Member of the South Carolina House of Representatives from the 94th district
- In office 2007–2008
- Preceded by: Converse Chellis
- Succeeded by: Jenny Horne
- In office 1993–1996
- Succeeded by: Converse Chellis

Personal details
- Born: January 24, 1936 (age 90) Summerville, South Carolina, U.S.
- Party: Republican
- Children: 4
- Education: United States Military Academy (BS) Syracuse University (MA)

Military service
- Allegiance: United States
- Branch/service: United States Army
- Years of service: 1958–1985
- Battles/wars: Vietnam War

= Heyward Hutson =

American politician

Heyward Hutson (born January 24, 1936) is an American politician and retired military officer who served in the South Carolina House of Representatives from 1993 to 1996 and again from 2007 to 2008.

== Early life and education ==
Hutson was born in Summerville, South Carolina. He earned a Bachelor of Science degree from the United States Military Academy and a Master of Arts from Syracuse University.

== Career ==
Hutson was a member of the United States Army from 1958 to 1985. During his military service, Hutson served in the Vietnam War and was twice deployed to Europe. After retiring from active duty, Hutson served as an advisor in the United States Department of Defense. Hutson worked as an advisor to the Chief of Staff of the United States Army, and was later selected to serve as policy planning assistant in the Office of the Coordinator of Inter-American Affairs.
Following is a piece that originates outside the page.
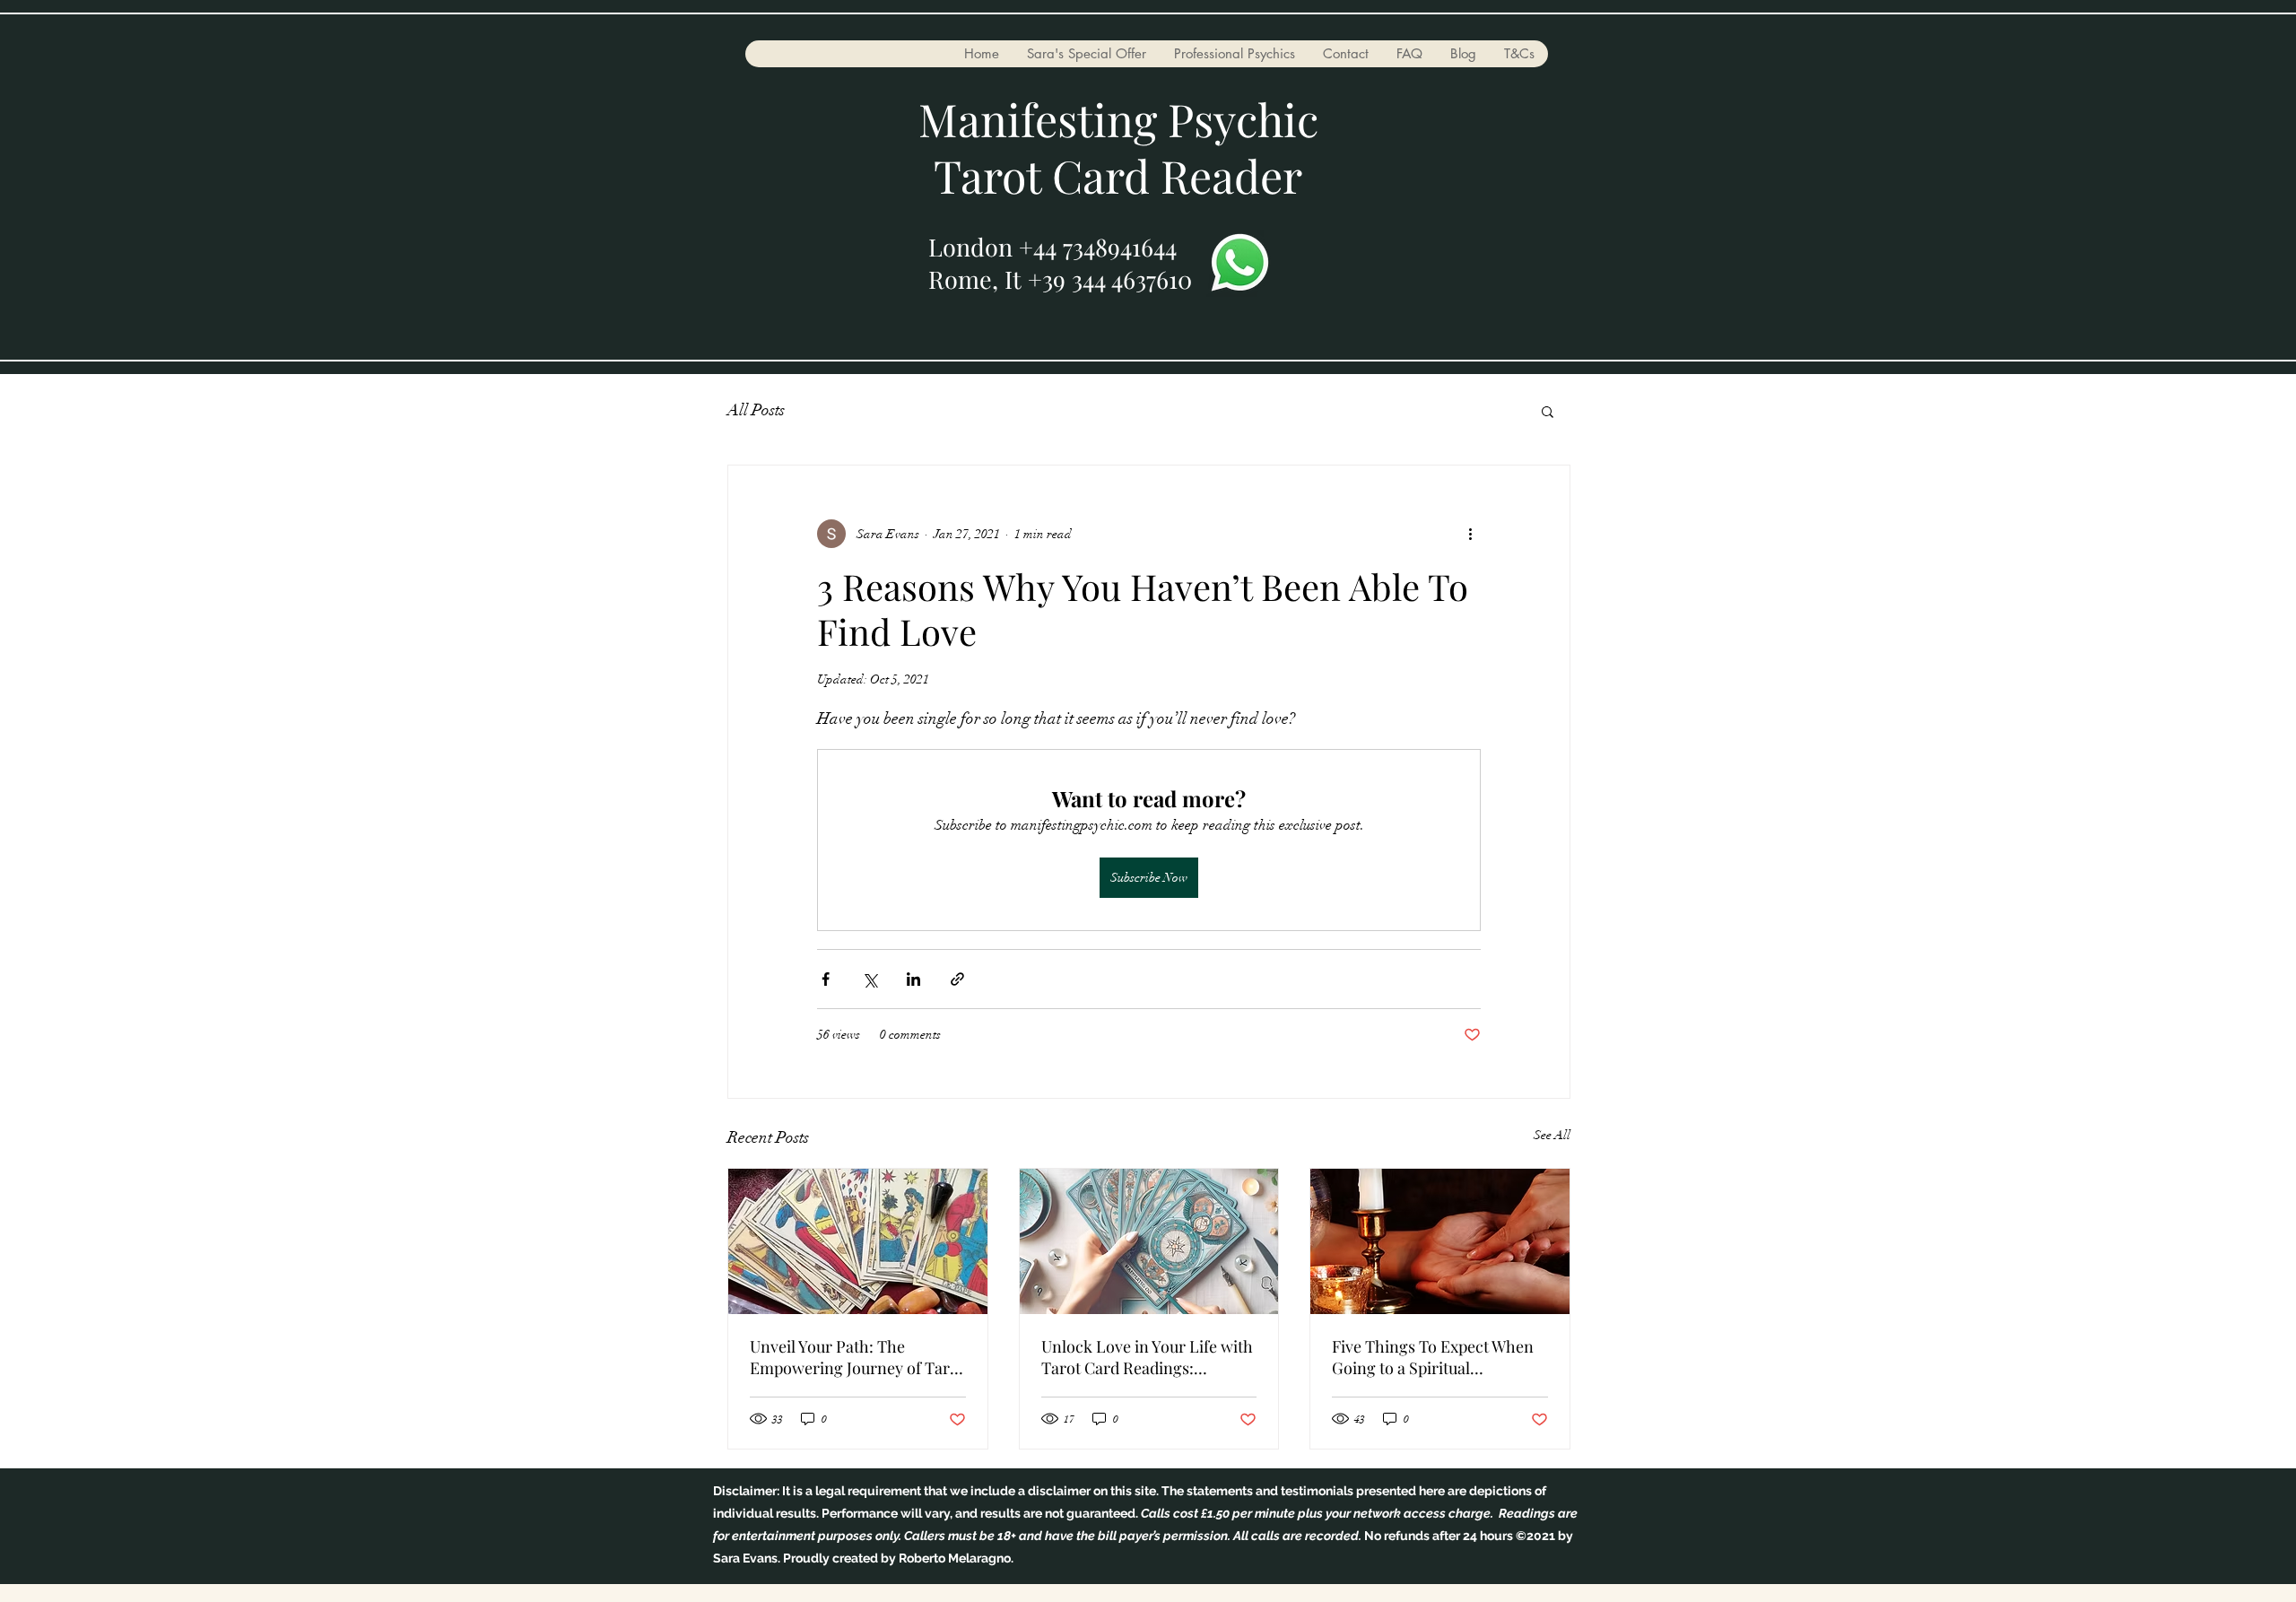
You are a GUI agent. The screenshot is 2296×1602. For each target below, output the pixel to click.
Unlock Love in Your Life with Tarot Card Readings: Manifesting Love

In 1992, Hutson was elected to the South Carolina House of Representatives, serving until 1996. He was defeated for re-election by Converse Chellis In 2007, he was re-elected to the House after the resignation of Chellis, who was appointed to serve as the Treasurer of South Carolina. In 2008, Hutson was defeated for election to a full term by Jenny Horne. Since leaving office, Hutson has served as the president of the Summerville Preservation Society.

== Personal life ==
Hutson and his wife, Evelyn, have four children.